This lab will introduce finding correlations and covariance in data, as well as simple regression.

First, to reduce issues involved in reading the data, we are going to put all relevant files into a folder and then set it as R’s working director. This can be done using the “Files” tab of the graphic interface, or using the setwd() function. Please note that all file paths that appear in the example code are the locations of files on my computer. You will need to change the path to reflect the location of files on your computer. By setting the working directory, you should only need to define the path once.

#setwd("C:/Users/ropadenga/Downloads/RMS-1 R Labs/Lab2/RFiles")

Now that you have defined a working directory, you can read any file inside that folder without specifying the whole path.

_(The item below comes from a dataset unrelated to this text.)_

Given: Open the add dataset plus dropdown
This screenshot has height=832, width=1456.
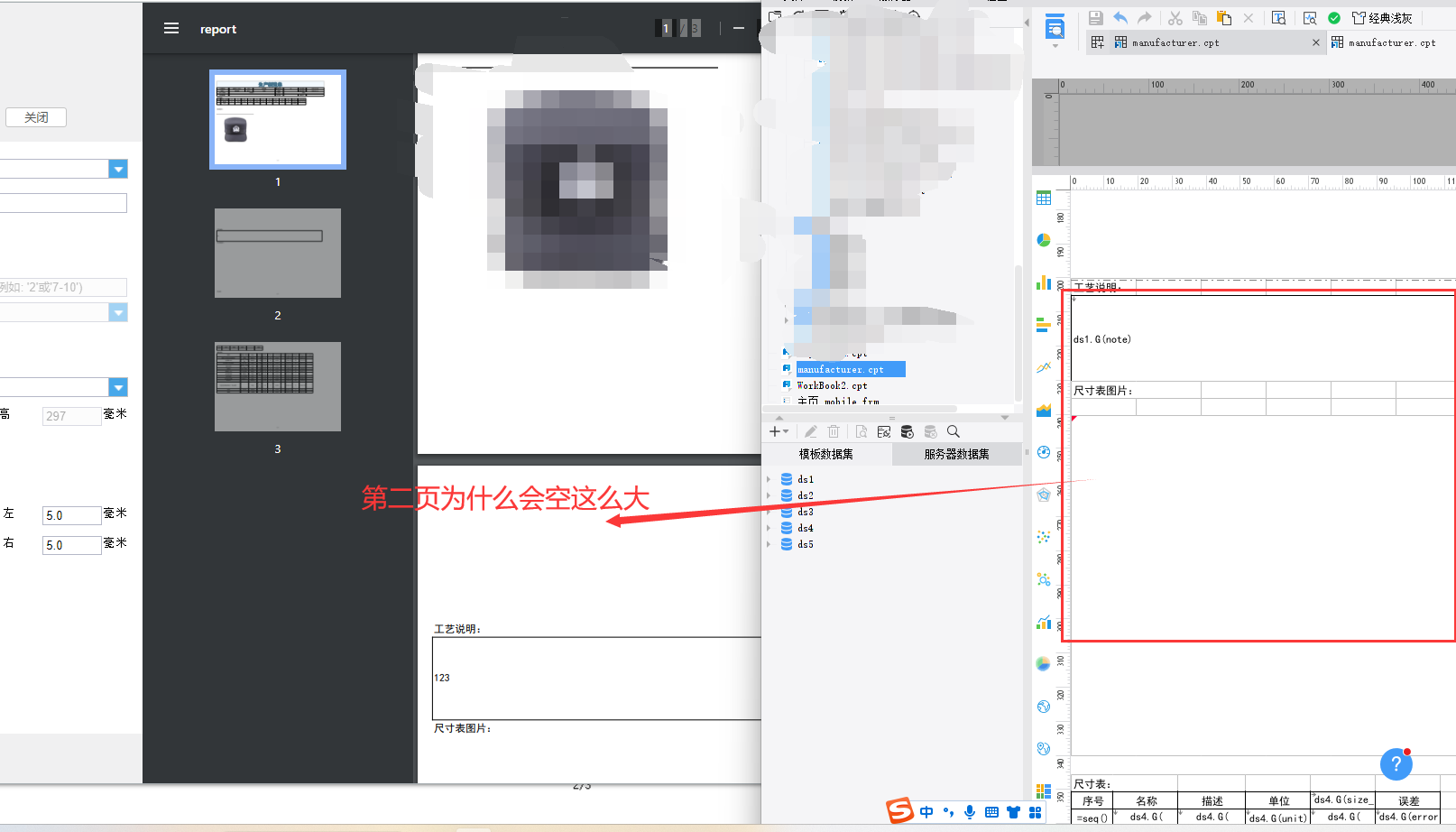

However, depending on your versions of RStudio, your operating system, or other arcane factors, you may only be able to set a working directory for the active chunk, and not the rest of the markdown file, and you’ll still get errors when trying to read in your data files. The simplest workaround for this is, when working on your lab in markdown form, use the RStudio interface to import your files, and then copy the path from the code generated in the console into the import line of your markdown file. Just remember to keep your variable names the same.

Example Problem: Exam Anxiety

A researcher is interested in examining the effects of exam stress and revision time on exam performance. The data has five variables, Code (a unique identifier for each subject in the study), Revise (the number of hours spent reviewing), Exam (performance on the exam, as a percentage score), Anxiety (a standardized measurement of anxiety), and Gender (a factor identifying each subject as male or female). This analysis will focus on exam performance as a depdendant variable and how it is affected by the two independent variables of interest, revision time and anxiety.

#read in exam anxiety data
examAnxiety <- read.csv("ExamAnxiety.csv")

The base dataset has more columns than we really need. We can either work with the full set and ignore the columns we don’t want, or we can make a smaller dataset containing just the variables of interest.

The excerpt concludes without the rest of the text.